'Boston's Godfather' convicted of 11 murders

Members of the FBI and LAPD speak during a news conference to discuss the arrest of Boston crime boss James "Whitey" Bulger, June 23, 2011 in Los Angeles, California. More than two years later, a jury found Bulger guilty of all but one of the 32 counts he faced.

A US jury convicted notorious Boston underworld kingpin and reputed FBI informant James "Whitey" Bulger for 11 murders and a raft of other criminal charges Monday.

His lawyers said he would appeal the verdict.

After five days of deliberations, the jury of four women and eight men found Bulger guilty of all but one of the 32 counts he faced.

They included 11 of the 19 murders for which he had been charged. The one count for which he was not convicted was an extortion charge.

At the age of 83, the white-bearded Bulger — a fugitive for 16 years before his arrest in California in 2011 — is likely to spend the last days of his life behind bars.

Sentencing was set for November 13.

Besides murder, Bulger — seen by reporters giving a thumbs-up to members of his family as he was led out of the courtroom — was accused of extortion, money laundering and arms trafficking.

His trial, which began June 4, featured 72 witnesses, 840 exhibits and sometimes chilling testimony worthy of the pages of a pulp novel.

It heard harrowing tales of teeth being pulled from the mouths of murder victims to foil their posthumous identification and the fatal strangulation of a mobster's girlfriend who "knew too much."

But the defense team was frustrated that the trial did not emphasize the relationship between Bulger and the US Department of Justice.

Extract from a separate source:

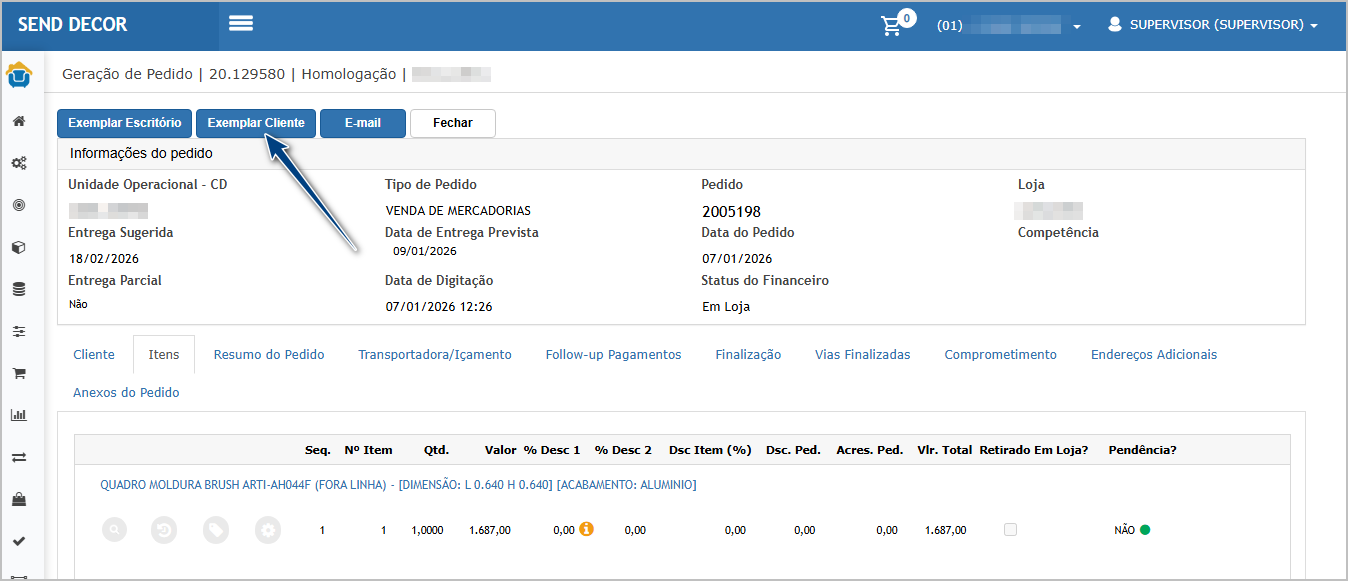Open the QUADRO MOLDURA BRUSH item link

click(398, 485)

"James Bulger intends to take an appeal," his lawyer Jay Carney told reporters outside the court.

"I don't think you've heard the last word from James Bulger," added fellow defense attorney Hank Brennan.

Bulger refused to testify at his trial, saying the proceedings "unfair and a sham" because it would not recognize what he claimed was immunity from prosecution given by federal agents.

Bulger has always denied having been an FBI informant, but close links between some FBI agents in Boston and Bulger's Winter Hill Gang in the 1970s and 1980s have been well documented.

Former FBI agent John Connolly is currently in prison after being convicted in 2002 of effectively becoming a member of the gang.

Bulger provided the inspiration for Jack Nicholson's mob boss character in Martin Scorsese's Oscar-winning 2006 gangster film "The Departed."

The trial was clouded by the death of former south Boston liquor store Stephen Rakes, 59, who had been expected to testify against Bulger having claimed he was a victim of extortion.

Rake's body was discovered in mid-July in Lincoln, Massachusetts where the local district attorney said there had been no obvious signs of trauma.

At the start of Bulger's trial, federal prosecutor Brian Kelly said the case against him was "about about organized crime, public corruption and all sorts of illegal activities."

"And at the center of all this murder and mayhem is one man (who led) a group of criminals who ran amok in the city of Boston for 30 years."

Kelly described the Irish-American as a godfather in Boston's seedy underworld — one who would not hesitate to strangle, shoot, kill or maim anyone he saw as a rival, informer or witness to his criminal activities.